▶ [Collected data]:
#####
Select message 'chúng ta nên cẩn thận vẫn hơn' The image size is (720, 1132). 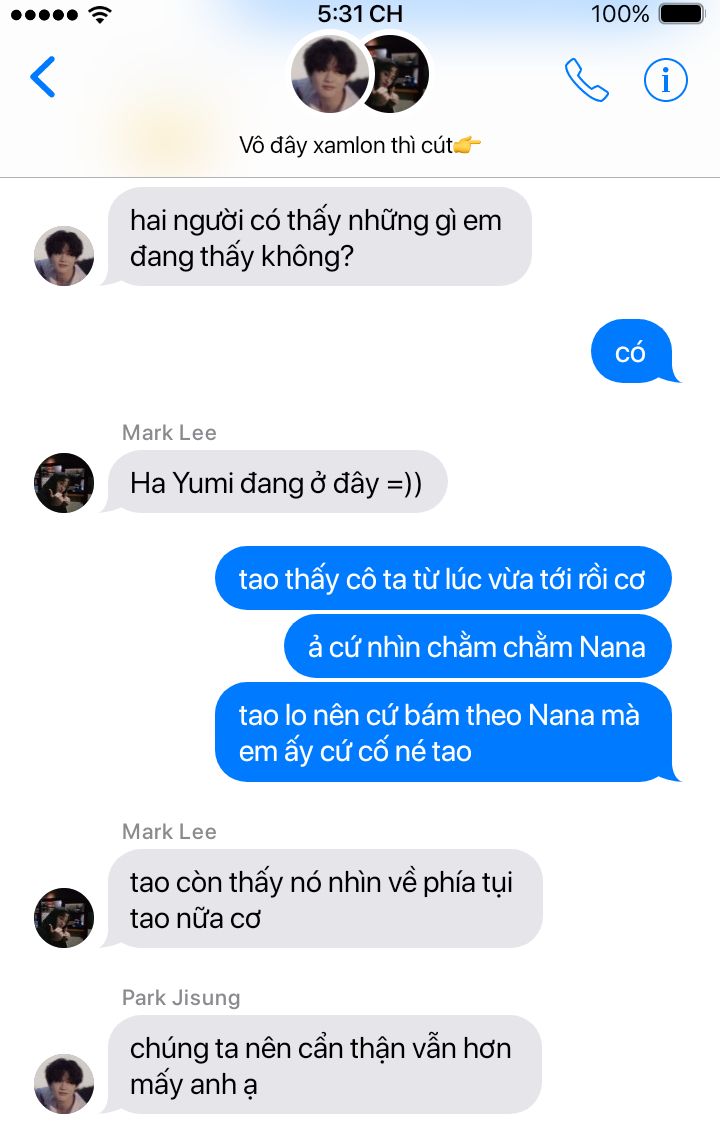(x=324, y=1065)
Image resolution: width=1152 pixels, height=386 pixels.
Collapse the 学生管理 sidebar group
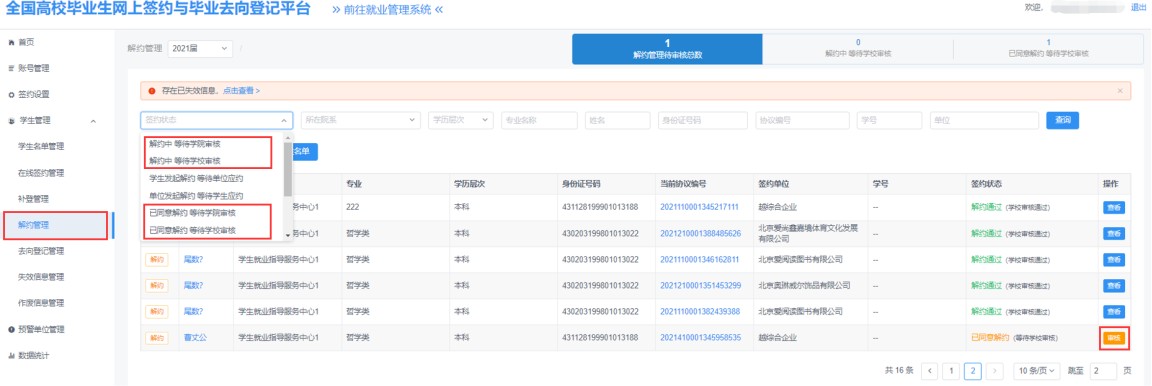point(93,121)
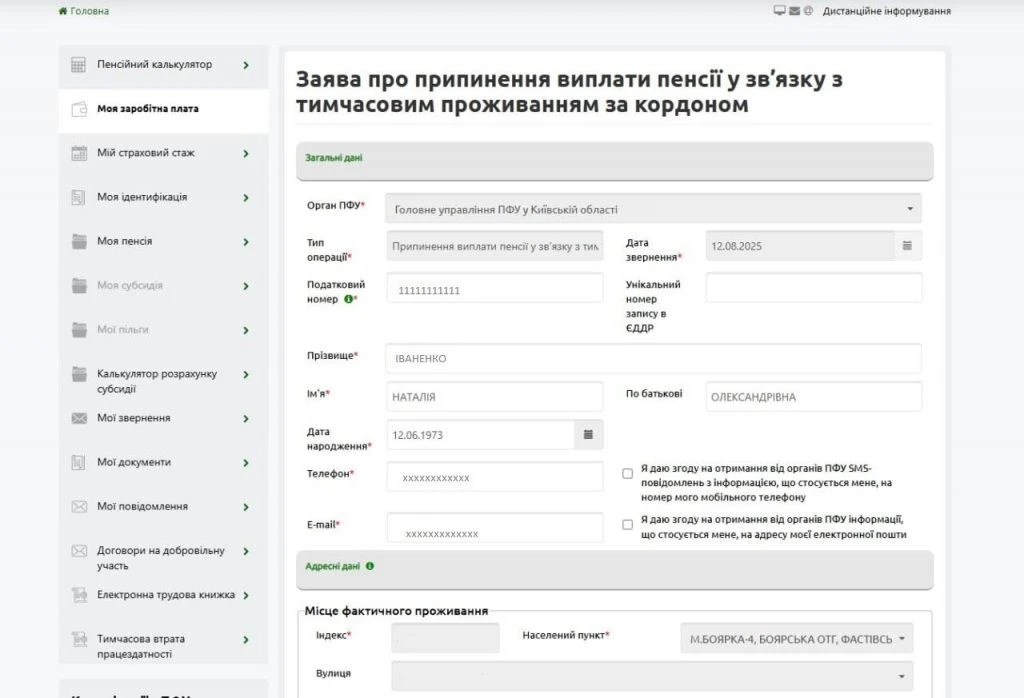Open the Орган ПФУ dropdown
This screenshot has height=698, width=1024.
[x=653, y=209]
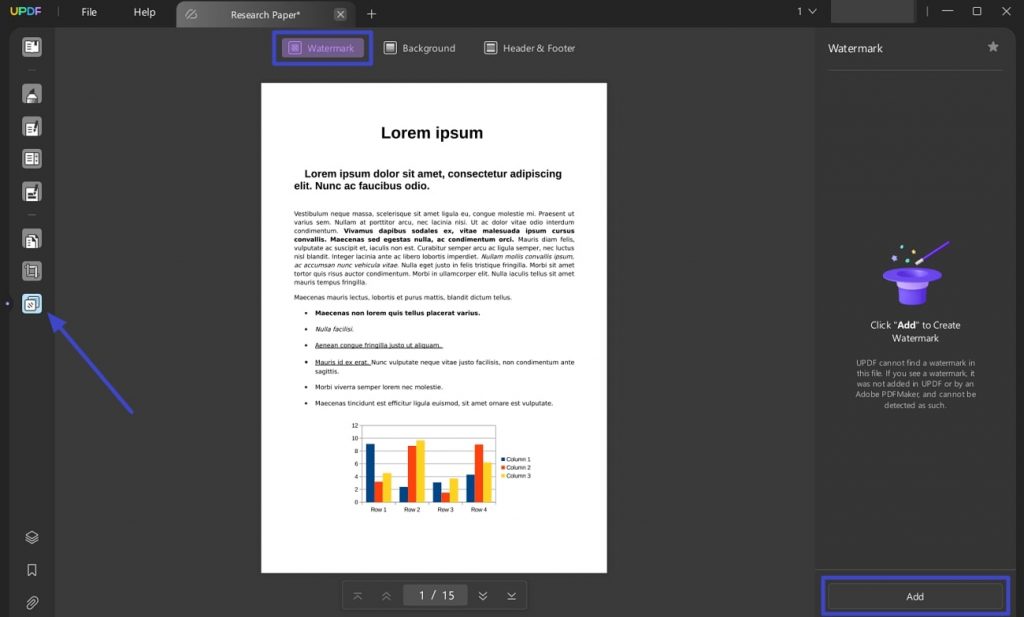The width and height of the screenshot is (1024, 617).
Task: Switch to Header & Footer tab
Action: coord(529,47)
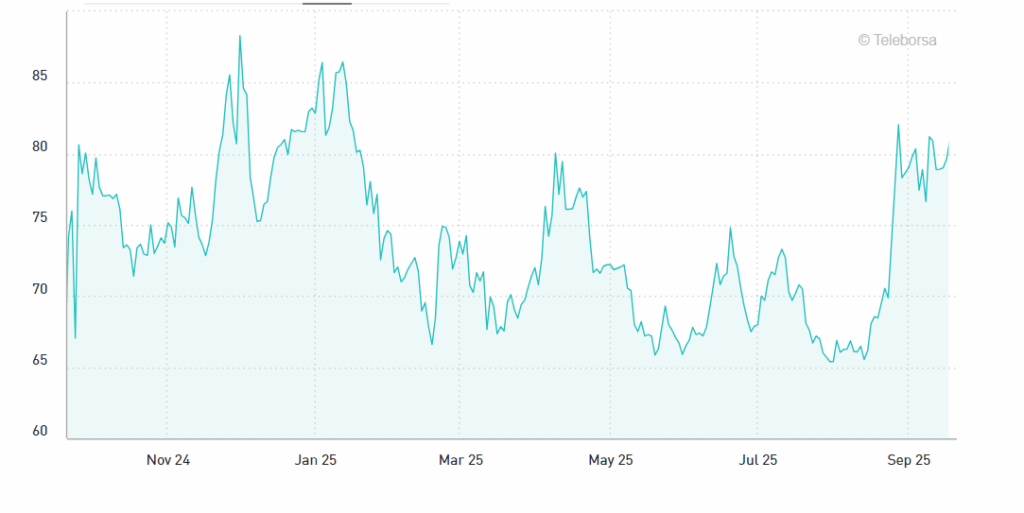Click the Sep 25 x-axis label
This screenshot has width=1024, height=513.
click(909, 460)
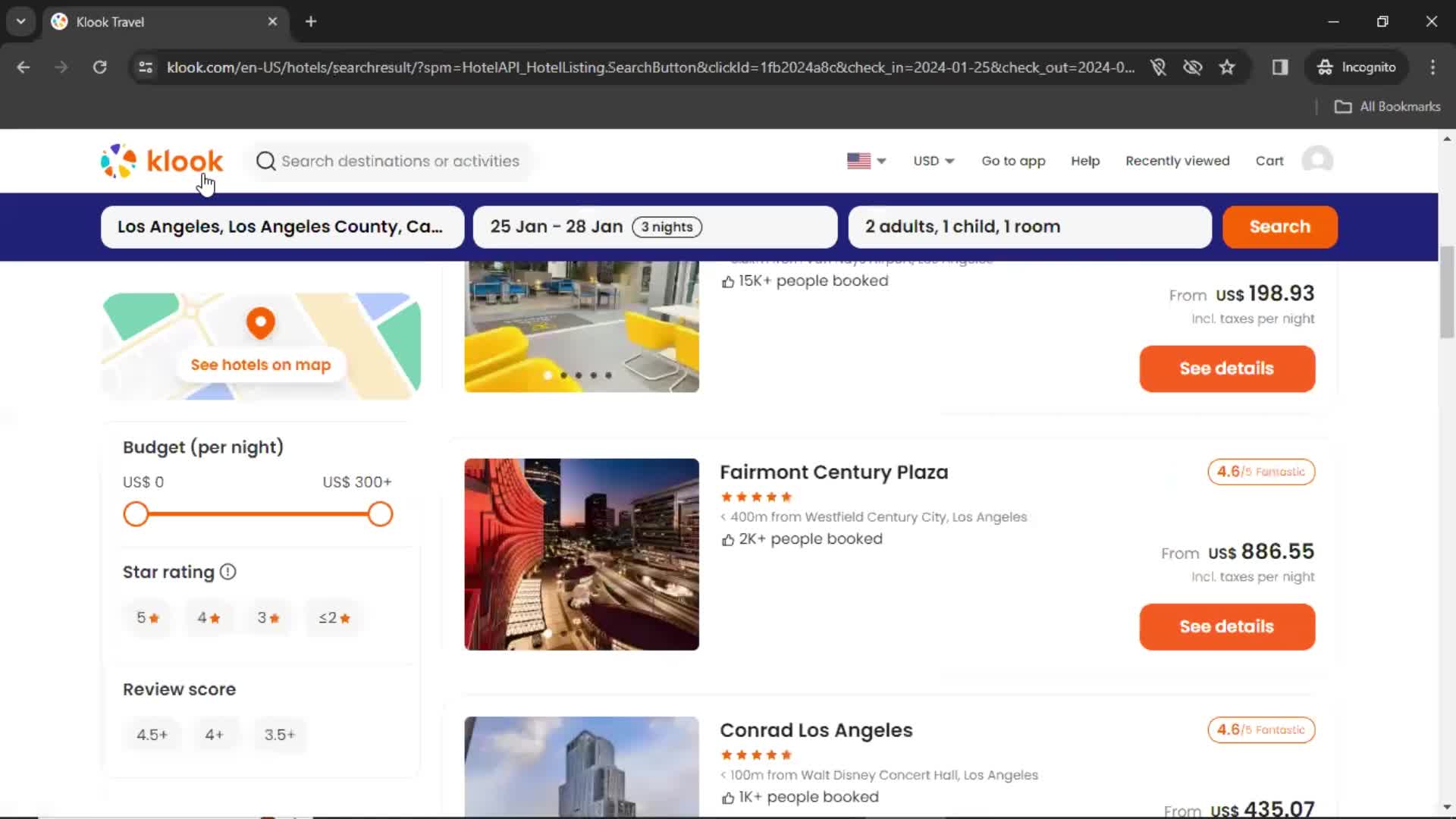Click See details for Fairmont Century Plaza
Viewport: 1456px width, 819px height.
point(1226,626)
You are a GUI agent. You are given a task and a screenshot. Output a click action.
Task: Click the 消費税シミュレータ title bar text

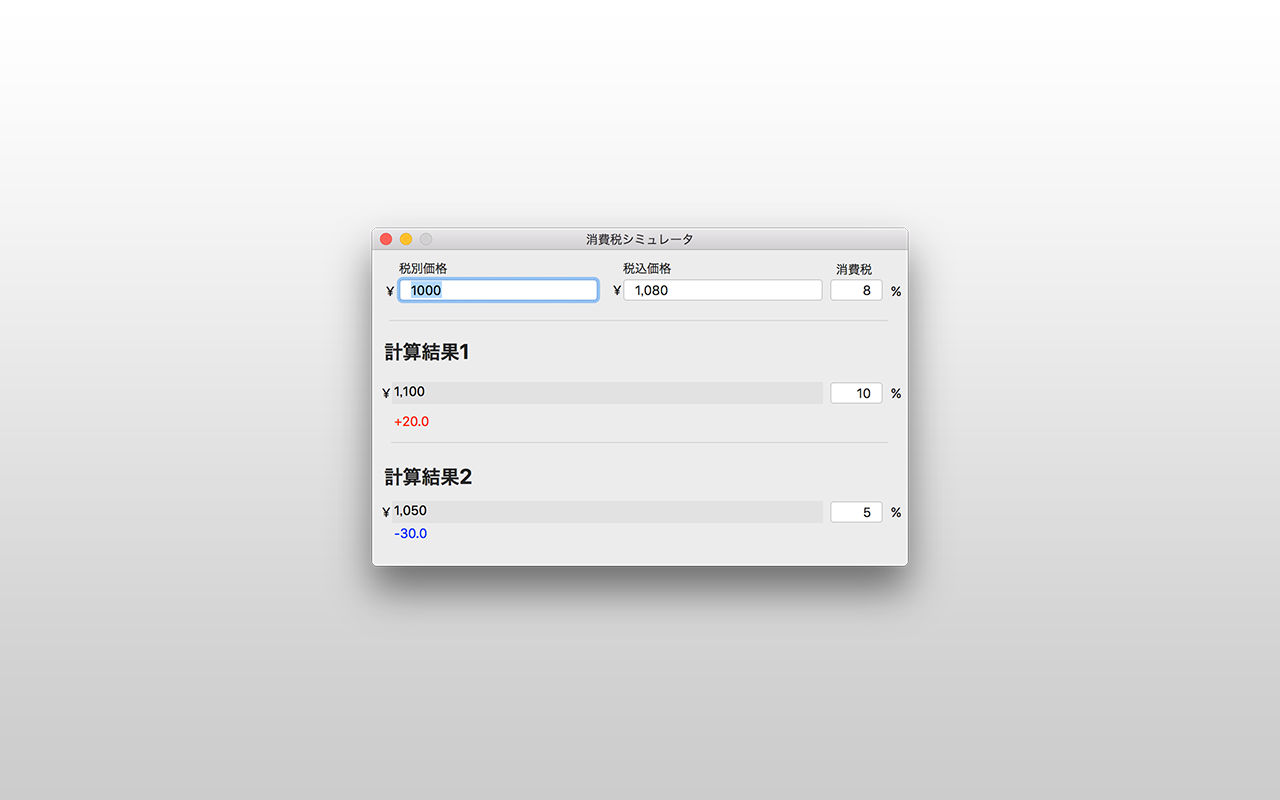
#####
▶ [TASK BRIEF]: Only lines from the one holding "You are a GUI" through the last line of the entries above are wanted, both ends included, each retyped exactly; no pictures.

▶ [ANSWER TO THE PROBLEM]:
You are a GUI agent. You are given a task and a screenshot. Output a click action.
Task: Click the 消費税シミュレータ title bar text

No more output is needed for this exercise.